The multidecade tenures of Martha Harrelson, Tyrone Lindsay and Frankye Burke, while impressive, represent only a fraction of the hospital’s history. The precursor to Novant Health Forsyth Medical Center opened in 1887. The hospital moved to its current location on Silas Creek Parkway in Winston-Salem 60 years ago.

And women have always been key to the hospital’s existence and growth. It was women volunteers – the Ladies Twin City Hospital Association – who first conceived of the hospital and began raising money to build it. The first iteration – which could accommodate 10 patients – opened inside the Martin Grogan home on North Liberty Street.

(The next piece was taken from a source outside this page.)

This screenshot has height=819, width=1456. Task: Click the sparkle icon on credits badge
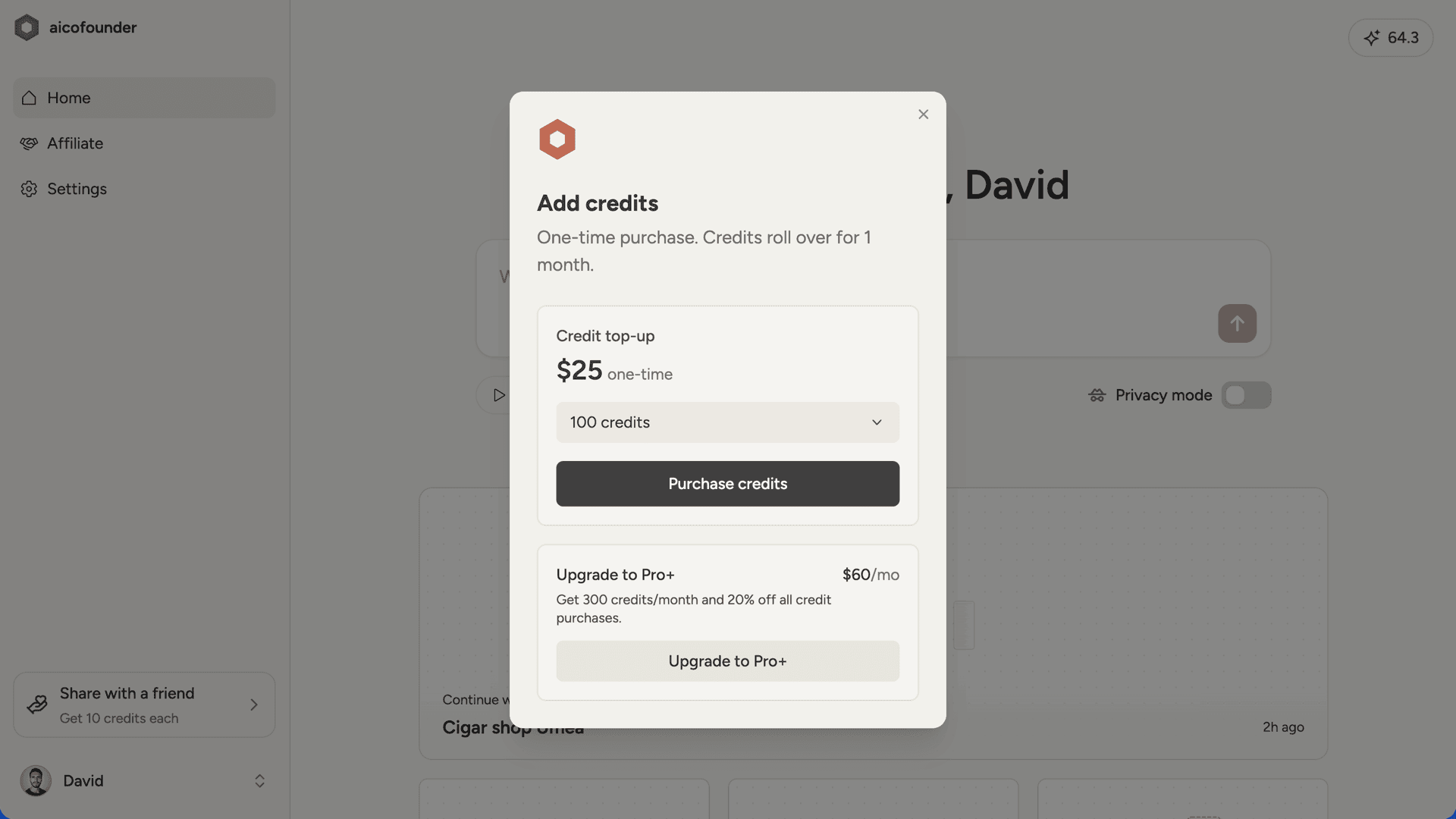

In 1914, those volunteers opened the 90-bed City Hospital, which expanded over time to 547 beds and eventually became Forsyth Memorial Hospital. Now one of North Carolina’s largest hospitals, Forsyth Medical Center is a regional referral center that treats patients from over 22 counties. The hospital has earned some of the nation’s top honors in quality health care, including:

  • America’s Best Maternity Hospitals 2023 (Newsweek)
  • Five-Star Breastfeeding Friendly Designation (North Carolina Department of Health and Human Services)
  • Comprehensive Stroke Center Certification (since 2012; recertification by The Joint Commission occurs every two years.)
  • “Get with the Guidelines” Gold Plus Achievement Award (American Heart Association, 2023, 2022, 2021, 2020)
These 3 team members help make Forsyth Medical Center special at 60. (2024)
Top Articles
Latest Posts
Article information

Author: Zonia Mosciski DO

Last Updated:

Views: 6266

Rating: 4 / 5 (71 voted)

Reviews: 94% of readers found this page helpful

Author information

Name: Zonia Mosciski DO

Birthday: 1996-05-16

Address: Suite 228 919 Deana Ford, Lake Meridithberg, NE 60017-4257

Phone: +2613987384138

Job: Chief Retail Officer

Hobby: Tai chi, Dowsing, Poi, Letterboxing, Watching movies, Video gaming, Singing

Introduction: My name is Zonia Mosciski DO, I am a enchanting, joyous, lovely, successful, hilarious, tender, outstanding person who loves writing and wants to share my knowledge and understanding with you.